Caixin
Dec 18, 2019 04:39 AM
FINANCE

Hong Kong Ranks Top in Global IPO Markets for 2019

Hong Kong IPO market was boosted in 2019 by blockbuster listings such as Alibaba Group Holding and Anheuser-Busch InBev. Photo: VCG
Hong Kong IPO market was boosted in 2019 by blockbuster listings such as Alibaba Group Holding and Anheuser-Busch InBev. Photo: VCG

Hong Kong remains the world’s top destination for initial public offerings (IPOs), mainly boosted by listings of mainland companies, even though the market was significantly dampened by seven months of social unrest.

The total of IPOs expected on the Hong Kong market this year is expected to reach 159, down 22% from 2018, raising total proceeds of HK$310.5 billion ($39.86 billion), an increase of 8% from last year and ranking No. 1 globally, according to a report Tuesday by global consulting group Ernst & Young, also known as EY.

Most of the Hong Kong listings occurred in the second half, contributing nearly 80% of the city’s total IPO proceeds this year, benefited by blockbuster listings such as Alibaba Group Holding and Anheuser-Busch InBev.

The top 10 IPOs raised HK$209.3 billion, accounting for 67% of total proceeds this year. Among them, Alibaba’s HK$101.2 billion secondary listing contributed nearly half, making it the world’s biggest offering this year, outpacing ride-hailing giant Uber’s $8.1 billion offering in May. Alibaba already set a global record with its $25 billion IPO in 2014 in New York. Budweiser Brewing Company APAC Ltd., the Asia-Pacific beer unit of Anheuser-Busch InBev NV, raised $5 billion in the world’s second-biggest IPO this year.

More than 60% of Hong Kong IPOs came from the mainland, compared with 44% in 2018. Mainland companies raised 76% of the total proceeds, down from 95% last year, the report shows.

But only 15 companies were listed on the HKEx’s Growth Enterprise Market (GEM), accounting for 9% of the exchange’s total IPOs, the lowest since 2011. These companies raised HK$1 billion, down 80% from 2018. The GEM has lower listing eligibility criteria compared with the main board, serving the needs of small and mid-sized issuers. But a recent revision of GEM listing rules made the minimum requirement close to that of the main board, making it less appealing, the report said.

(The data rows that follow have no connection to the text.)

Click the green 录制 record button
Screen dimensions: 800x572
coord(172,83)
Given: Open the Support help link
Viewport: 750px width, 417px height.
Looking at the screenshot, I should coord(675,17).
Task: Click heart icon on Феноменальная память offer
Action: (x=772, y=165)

Even though the number of IPOs remained robust, pricing was relatively conservative. More than half of the IPOs were priced at the low end of their price range and just 13% were priced at the high end. The average return on debut stocks was 8%, down 8% from last year, according to the report.

Globally, trade tensions, pessimistic sentiment and persistent geopolitical uncertainties led to a tepid year for IPOs. The total number of IPOs is expected to decline 19% to 1,115 in 2019, and total proceeds are expected to drop by 4% to $198 billion. If not boosted by the blockbuster offerings of Alibaba and Saudi Arabian Oil Co. in the fourth quarter, the decline could have been deeper.

China’s A-share market was another highlight in the otherwise muted global IPO market, boosted by the launch of China’s STAR Market, the Nasdaq-style high-tech board of the Shanghai Stock Exchange.

A total of 200 companies are expected to list on China’s A-share market in 2019, an increase of 90% from 2019. The total IPO proceeds were 252.8 billion yuan ($36.1 billion), up 82% from last year, the highest since 2012. The STAR Market accounted for 33% of China mainland’s IPO activity. The average 115% debut return of the listings on the STAR Market also exceeded those of other markets.

As more mainland companies chose domestic listings, fewer companies from the mainland and Hong Kong went to the U.S. A total of 34 Chinese mainland and Hong Kong companies conducted U.S. IPOs this year, down 13% from 2018. The total proceeds declined by 62% to $3.64 billion.

EY projected that China’s A-share IPOs will remain robust in 2020 with a large number of companies in the pipeline. China’s lead in commercialization of 5G technology will also bring more high-tech IPOs, the report said.